* **DOCUMENT TEXT**:
*** Begin section ***
This vulnerability, dubbed PromptPwnd, allows malicious inputs to be fed into AI prompts, potentially causing unintended actions such as repository modifications, secret disclosures, or executing commands with high privileges.

How the Exploit Works

The attack relies on two flawed configurations: AI agents with access to powerful tokens like GITHUB_TOKEN or cloud keys, and prompts that embed user-controlled content. When an attacker posts a malicious issue or comment, they can hide instructions that the AI may interpret as commands.

If these prompts are directly used within the CI/CD workflow, the AI’s responses can manipulate the pipeline—executing commands that retrieve sensitive data or alter the repository. Aikido Security demonstrated this by manipulating Gemini CLI in a controlled environment to execute attacker-supplied commands and expose credentials.
*** End section ***
* **QUESTIONS ON THE MATERIAL**:
a. From the PromptPwnd passage, write out the stretch from "This vulnerability, dubbed" through "and expose credentials.".
b. In the PromptPwnd passage, which tool did Aikido Security manipulate in a controlled environment?

* **SUPPLIED MATERIAL**:
*** Begin section ***
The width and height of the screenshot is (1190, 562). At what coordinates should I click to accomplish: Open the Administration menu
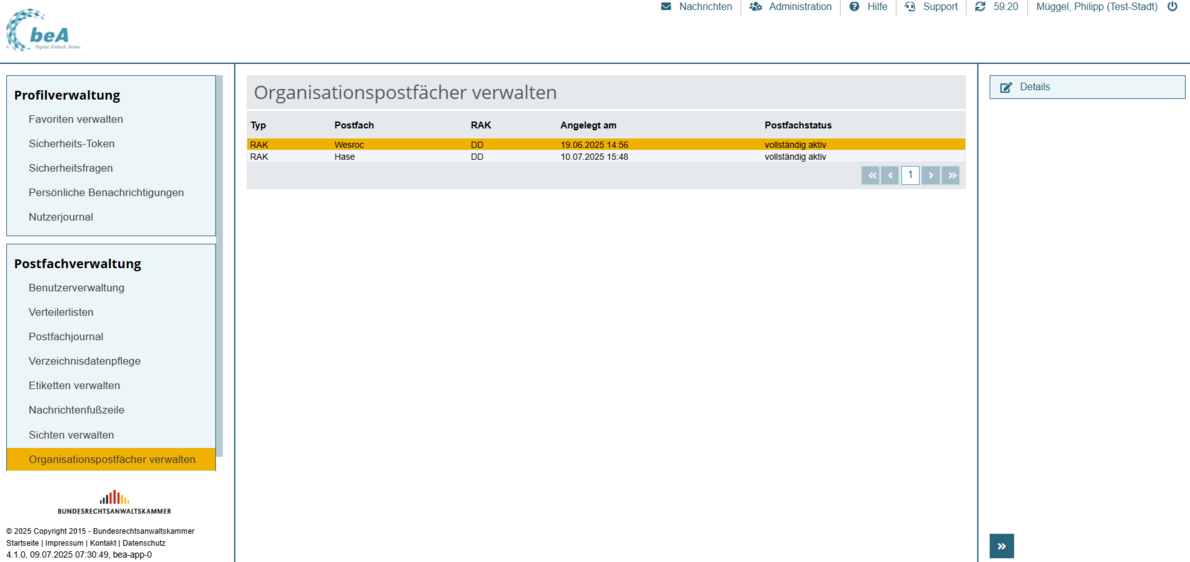click(790, 7)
*** End section ***
* **ANSWERS PER TASK**:
a.
This vulnerability, dubbed PromptPwnd, allows malicious inputs to be fed into AI prompts, potentially causing unintended actions such as repository modifications, secret disclosures, or executing commands with high privileges.

How the Exploit Works

The attack relies on two flawed configurations: AI agents with access to powerful tokens like GITHUB_TOKEN or cloud keys, and prompts that embed user-controlled content. When an attacker posts a malicious issue or comment, they can hide instructions that the AI may interpret as commands.

If these prompts are directly used within the CI/CD workflow, the AI’s responses can manipulate the pipeline—executing commands that retrieve sensitive data or alter the repository. Aikido Security demonstrated this by manipulating Gemini CLI in a controlled environment to execute attacker-supplied commands and expose credentials.

b. Gemini CLI